Song written by Woody Guthrie

"Ain't Got No Home" (or "I Ain't Got No Home in This World Anymore") is a song by Woody Guthrie, released on Dust Bowl Ballads in 1940, in which the singer laments the difficulties that life presents him. It was based on a gospel song Guthrie heard on his visits to the migrant camps known variously as "Can't Feel at Home" or "I Don't Feel at Home in This World Anymore", which had been made popular by the Carter Family in 1931.

Guthrie wrote his version of the song in response to this version, in an attempt to capture more effectively the "unrelieved anger" of the Dust Bowl refugees. He was outraged by the song's message and the effects it had on the migrants, telling them to wait, and be meek. It was telling them to accept the hovels and the hunger and the disease and to not fight back. Guthrie's version parodies the original song's fundamentalist religious sentiment that the poor should accept suffering in this world for rewards in the hereafter.

An unreleased variant of the song protests the segregation at the Beach Haven apartment complex owned by Fred Trump, the father of 45th and 47th United States president Donald Trump, which he stayed at from 1950 to 1952: "Beach Haven looks like heaven / Where no black ones come to roam! / No, no, no! Old Man Trump! / Old Beach Haven ain't my home!" This is similar in topic to Guthrie's unreleased song "Old Man Trump".

==Recordings==
Guthrie's friend Cisco Houston recorded the song for his 1960 album Cisco Houston Sings Songs of the Open Road.
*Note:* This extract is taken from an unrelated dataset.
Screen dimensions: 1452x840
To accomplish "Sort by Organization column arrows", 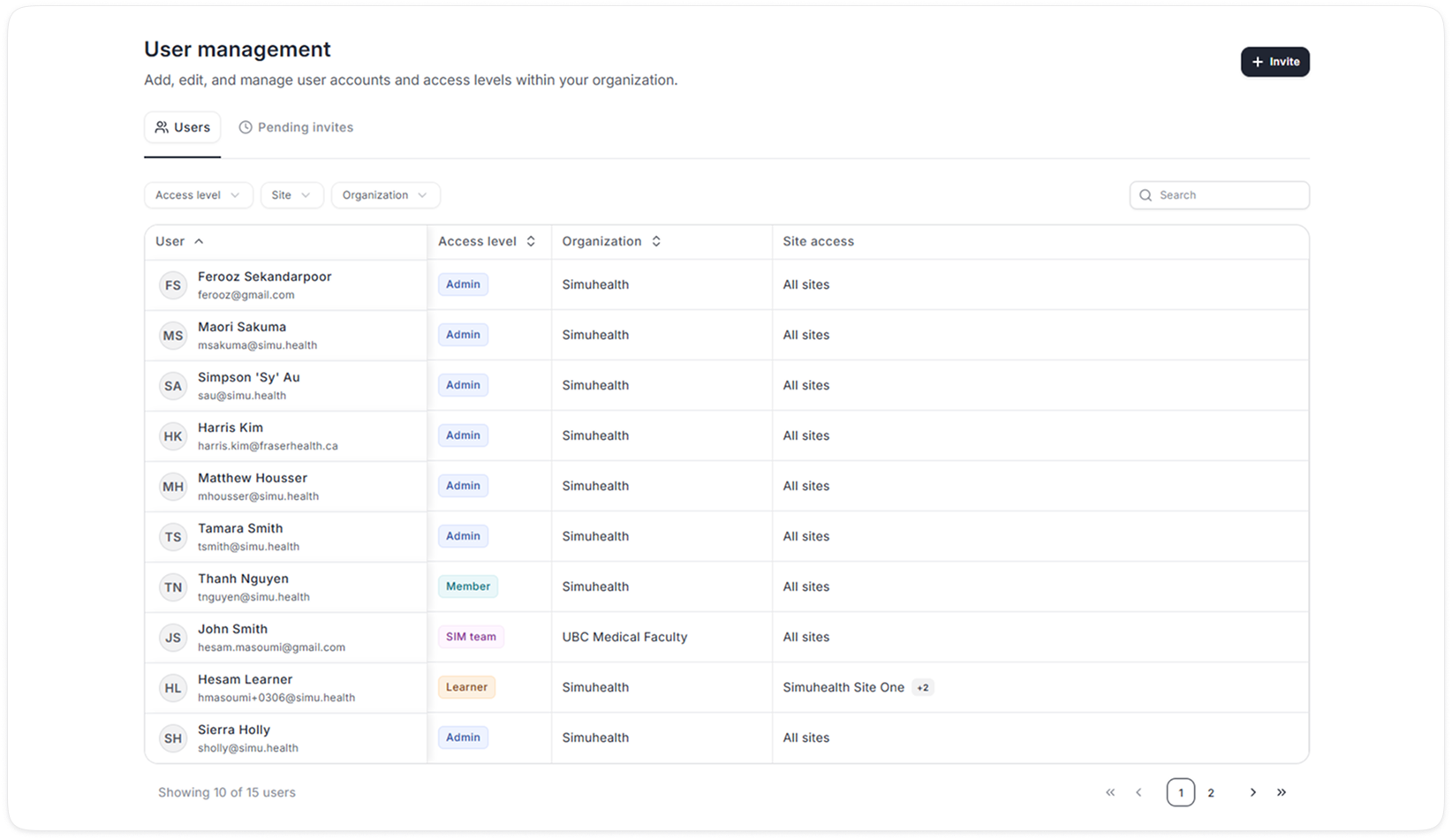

Bruce Springsteen recorded the song for Folkways: A Vision Shared, a 1988 compendium of song recordings written by Guthrie and Lead Belly.
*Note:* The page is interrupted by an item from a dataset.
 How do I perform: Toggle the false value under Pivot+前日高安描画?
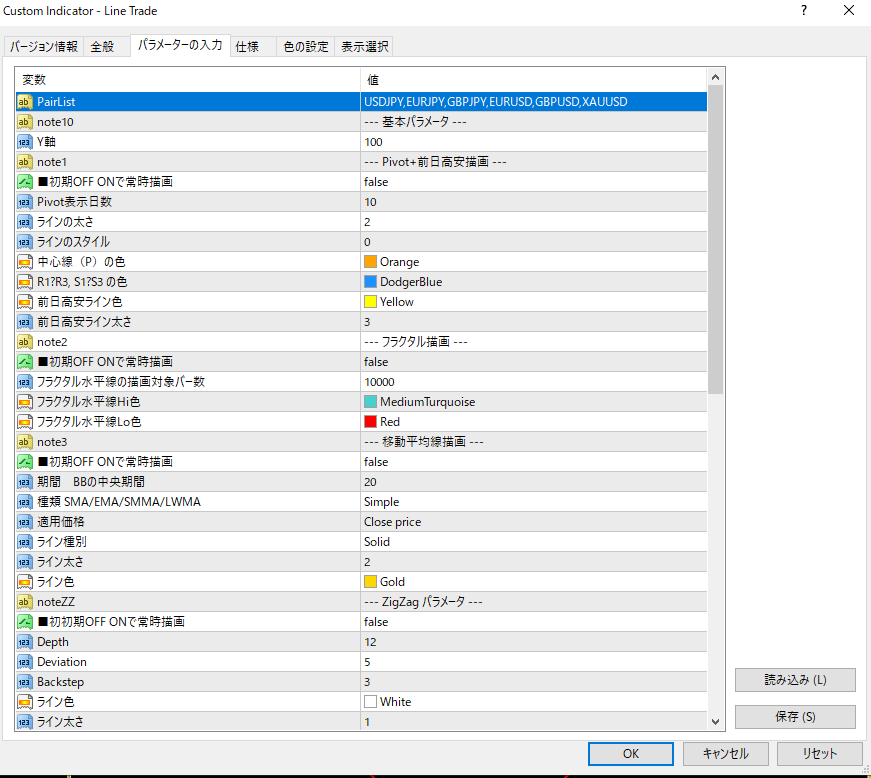point(376,182)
British folk musician Billy Bragg covered the song for his 2013 album Tooth & Nail.

Bob Dylan performed the song with The Band at both the afternoon and evening concerts for A Tribute To Woody Guthrie at Carnegie Hall on January 20, 1968. A recording of the first performance was released in 1972 on "A Tribute To Woody Guthrie Part One" Columbia KC 31171.